On competition
Dave said Straw competes with his own software. I never really thought about it that way, but I can see his point of view. Two things about their relationship and the competition.
I've never used Radio, but it is a full-blown weblogging tool, for both authoring and aggregating content. Straw is strictly an aggregator. I have no idea what percentage of UserLand's Radio customers use it only for aggregation, and I don't expect them to tell, but still, the focus is different. I've been thinking about writing a desktop weblog authoring tool, with possibly some kind of communication going on between it and Straw, but that's a project that might never happen, and would be a separate tool.

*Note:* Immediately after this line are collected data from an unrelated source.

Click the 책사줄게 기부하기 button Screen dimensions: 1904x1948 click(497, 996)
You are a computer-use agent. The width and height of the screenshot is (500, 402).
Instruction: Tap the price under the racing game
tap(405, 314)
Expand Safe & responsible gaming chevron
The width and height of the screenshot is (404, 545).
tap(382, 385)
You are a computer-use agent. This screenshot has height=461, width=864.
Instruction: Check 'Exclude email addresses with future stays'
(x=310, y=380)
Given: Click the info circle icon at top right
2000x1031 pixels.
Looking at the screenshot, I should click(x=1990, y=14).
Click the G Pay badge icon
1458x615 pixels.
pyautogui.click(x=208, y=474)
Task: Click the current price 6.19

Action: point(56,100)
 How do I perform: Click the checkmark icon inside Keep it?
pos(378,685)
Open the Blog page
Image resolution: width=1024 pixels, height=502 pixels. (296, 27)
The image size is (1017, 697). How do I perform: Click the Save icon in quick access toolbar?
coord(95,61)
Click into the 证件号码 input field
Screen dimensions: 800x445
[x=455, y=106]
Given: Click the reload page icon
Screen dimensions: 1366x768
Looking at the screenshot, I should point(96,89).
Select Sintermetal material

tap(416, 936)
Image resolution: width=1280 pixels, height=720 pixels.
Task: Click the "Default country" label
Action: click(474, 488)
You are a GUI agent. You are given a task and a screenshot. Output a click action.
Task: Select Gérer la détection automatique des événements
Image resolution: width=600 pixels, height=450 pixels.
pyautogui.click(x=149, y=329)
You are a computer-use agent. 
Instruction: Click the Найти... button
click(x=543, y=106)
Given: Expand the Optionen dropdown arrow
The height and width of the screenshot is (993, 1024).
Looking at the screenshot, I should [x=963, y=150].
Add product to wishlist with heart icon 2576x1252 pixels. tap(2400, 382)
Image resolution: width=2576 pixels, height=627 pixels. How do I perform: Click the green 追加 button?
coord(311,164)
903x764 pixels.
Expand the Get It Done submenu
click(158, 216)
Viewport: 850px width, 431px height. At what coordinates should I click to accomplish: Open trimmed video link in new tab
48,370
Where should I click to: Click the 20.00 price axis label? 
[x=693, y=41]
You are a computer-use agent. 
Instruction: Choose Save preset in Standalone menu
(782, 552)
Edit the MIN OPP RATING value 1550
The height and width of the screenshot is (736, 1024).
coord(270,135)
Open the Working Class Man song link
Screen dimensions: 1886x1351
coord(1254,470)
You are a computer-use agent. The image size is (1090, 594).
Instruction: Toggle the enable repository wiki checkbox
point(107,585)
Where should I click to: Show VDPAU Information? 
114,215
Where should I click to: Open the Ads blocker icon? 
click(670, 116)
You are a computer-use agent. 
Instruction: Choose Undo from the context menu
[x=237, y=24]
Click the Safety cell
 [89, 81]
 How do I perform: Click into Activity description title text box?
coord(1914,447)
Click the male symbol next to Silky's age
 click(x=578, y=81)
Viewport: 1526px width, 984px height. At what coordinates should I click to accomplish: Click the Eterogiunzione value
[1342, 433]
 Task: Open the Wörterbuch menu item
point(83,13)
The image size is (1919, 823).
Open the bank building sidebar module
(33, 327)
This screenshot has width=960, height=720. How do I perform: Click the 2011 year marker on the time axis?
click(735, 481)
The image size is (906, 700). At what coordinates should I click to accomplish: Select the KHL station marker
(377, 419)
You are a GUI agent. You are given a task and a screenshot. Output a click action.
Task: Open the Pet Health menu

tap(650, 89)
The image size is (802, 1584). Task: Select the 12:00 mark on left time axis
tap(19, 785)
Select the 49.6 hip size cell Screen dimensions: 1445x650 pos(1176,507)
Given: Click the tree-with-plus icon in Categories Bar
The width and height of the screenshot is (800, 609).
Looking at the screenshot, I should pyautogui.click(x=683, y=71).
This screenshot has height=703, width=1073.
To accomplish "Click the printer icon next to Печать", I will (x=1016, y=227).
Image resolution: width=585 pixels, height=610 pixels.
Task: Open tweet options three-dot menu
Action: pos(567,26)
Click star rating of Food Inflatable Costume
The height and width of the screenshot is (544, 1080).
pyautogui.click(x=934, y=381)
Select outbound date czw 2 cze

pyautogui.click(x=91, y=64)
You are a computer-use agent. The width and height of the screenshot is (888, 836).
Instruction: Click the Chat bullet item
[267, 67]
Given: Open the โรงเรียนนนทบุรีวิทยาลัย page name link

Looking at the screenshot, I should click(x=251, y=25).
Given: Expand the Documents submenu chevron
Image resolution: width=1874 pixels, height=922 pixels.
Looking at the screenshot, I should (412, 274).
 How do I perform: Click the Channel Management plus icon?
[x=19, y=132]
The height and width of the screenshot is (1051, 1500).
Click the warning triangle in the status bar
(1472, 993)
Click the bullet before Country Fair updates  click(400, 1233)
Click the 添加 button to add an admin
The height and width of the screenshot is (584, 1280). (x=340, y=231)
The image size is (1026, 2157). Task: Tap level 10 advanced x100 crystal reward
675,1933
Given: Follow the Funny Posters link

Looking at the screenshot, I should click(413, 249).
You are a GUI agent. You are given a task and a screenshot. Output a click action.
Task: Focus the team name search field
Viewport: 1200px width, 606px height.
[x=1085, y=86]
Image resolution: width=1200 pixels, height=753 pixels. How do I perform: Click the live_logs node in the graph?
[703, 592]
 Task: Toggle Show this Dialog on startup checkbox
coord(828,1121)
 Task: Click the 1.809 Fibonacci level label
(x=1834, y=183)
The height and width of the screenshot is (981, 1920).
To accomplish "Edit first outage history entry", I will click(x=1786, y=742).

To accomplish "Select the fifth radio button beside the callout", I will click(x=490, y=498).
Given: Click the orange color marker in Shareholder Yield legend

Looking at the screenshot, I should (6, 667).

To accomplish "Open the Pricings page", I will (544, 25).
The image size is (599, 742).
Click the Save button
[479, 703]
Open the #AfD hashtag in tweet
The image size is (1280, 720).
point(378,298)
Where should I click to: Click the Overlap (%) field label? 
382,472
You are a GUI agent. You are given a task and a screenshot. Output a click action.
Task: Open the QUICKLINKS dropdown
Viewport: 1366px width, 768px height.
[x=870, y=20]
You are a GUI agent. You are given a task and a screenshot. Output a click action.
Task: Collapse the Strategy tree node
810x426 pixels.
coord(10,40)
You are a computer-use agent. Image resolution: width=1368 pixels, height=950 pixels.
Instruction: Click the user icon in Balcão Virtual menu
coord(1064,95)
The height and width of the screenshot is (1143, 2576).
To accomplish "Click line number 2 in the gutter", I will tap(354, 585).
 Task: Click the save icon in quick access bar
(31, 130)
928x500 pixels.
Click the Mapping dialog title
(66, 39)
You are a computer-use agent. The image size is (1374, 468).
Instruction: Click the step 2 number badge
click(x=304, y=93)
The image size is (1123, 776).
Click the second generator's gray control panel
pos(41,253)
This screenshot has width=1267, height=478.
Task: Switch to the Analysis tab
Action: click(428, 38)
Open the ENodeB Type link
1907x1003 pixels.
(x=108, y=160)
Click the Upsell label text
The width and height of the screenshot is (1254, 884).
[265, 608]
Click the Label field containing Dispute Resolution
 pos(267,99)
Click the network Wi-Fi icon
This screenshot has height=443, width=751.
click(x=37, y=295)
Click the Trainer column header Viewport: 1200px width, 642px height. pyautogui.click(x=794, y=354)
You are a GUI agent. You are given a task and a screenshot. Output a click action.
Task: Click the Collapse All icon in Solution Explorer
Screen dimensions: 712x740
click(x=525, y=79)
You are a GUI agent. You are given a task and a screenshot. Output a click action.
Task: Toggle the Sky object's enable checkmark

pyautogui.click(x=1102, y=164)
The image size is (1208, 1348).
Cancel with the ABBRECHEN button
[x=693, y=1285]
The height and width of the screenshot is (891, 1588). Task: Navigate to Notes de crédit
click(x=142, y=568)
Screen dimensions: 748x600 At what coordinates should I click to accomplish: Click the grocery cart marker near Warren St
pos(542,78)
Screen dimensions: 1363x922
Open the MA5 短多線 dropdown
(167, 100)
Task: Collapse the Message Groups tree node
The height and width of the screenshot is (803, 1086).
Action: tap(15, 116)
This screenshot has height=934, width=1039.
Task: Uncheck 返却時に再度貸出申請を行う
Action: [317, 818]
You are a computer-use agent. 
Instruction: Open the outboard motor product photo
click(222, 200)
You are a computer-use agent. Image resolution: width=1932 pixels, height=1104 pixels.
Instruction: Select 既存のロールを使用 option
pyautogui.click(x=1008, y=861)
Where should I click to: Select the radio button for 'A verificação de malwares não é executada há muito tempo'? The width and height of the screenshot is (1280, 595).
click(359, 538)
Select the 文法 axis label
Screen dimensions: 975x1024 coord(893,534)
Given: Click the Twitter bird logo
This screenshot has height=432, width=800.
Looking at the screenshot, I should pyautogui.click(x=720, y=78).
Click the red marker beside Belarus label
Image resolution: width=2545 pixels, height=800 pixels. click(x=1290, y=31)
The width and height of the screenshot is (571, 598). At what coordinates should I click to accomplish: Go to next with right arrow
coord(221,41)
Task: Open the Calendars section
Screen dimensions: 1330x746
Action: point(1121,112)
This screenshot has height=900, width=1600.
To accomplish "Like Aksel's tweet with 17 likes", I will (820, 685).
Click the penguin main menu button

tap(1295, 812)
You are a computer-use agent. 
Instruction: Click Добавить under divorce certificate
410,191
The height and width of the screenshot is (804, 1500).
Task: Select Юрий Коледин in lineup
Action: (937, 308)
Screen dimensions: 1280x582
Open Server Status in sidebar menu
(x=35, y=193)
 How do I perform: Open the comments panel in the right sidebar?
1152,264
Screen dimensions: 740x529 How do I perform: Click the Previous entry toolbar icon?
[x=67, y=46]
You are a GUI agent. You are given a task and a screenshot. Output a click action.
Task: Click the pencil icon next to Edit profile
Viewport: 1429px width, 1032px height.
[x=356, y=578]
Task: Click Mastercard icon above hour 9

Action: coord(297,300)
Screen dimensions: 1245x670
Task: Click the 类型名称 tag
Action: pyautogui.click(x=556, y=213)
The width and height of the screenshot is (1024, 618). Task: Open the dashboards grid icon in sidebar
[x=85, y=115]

The other thing is platforms. Straw is written for the GNOME desktop. Radio works on Mac and Windows. I don't have access to those platforms, and therefore Radio; users of those platforms don't (well, I suppose OS X users might theoretically run Straw) have access to Straw. GNOME does — or will some day — compete with those two desktops, and I see Straw as a part of that, and in a way, Radio is on the other side of that fence, as a part of the larger world of those two desktops. But that's desktop A versus desktop B, not software package Z running on A versus software package X running on B. But unlike me, Dave has a commercial interest in this, so I wouldn't be surprised if he saw things differently.
Of course, Radio might be ported some day, and so might Straw (no, that's not in the current plans and I have no interest in doing it.) If they do port Radio, I genuinely wish UserLand the best of luck with it, because I'd love to see them, and a commercial desktop software package for "normal" users running Linux, succeed. I don't know if the time is ripe yet.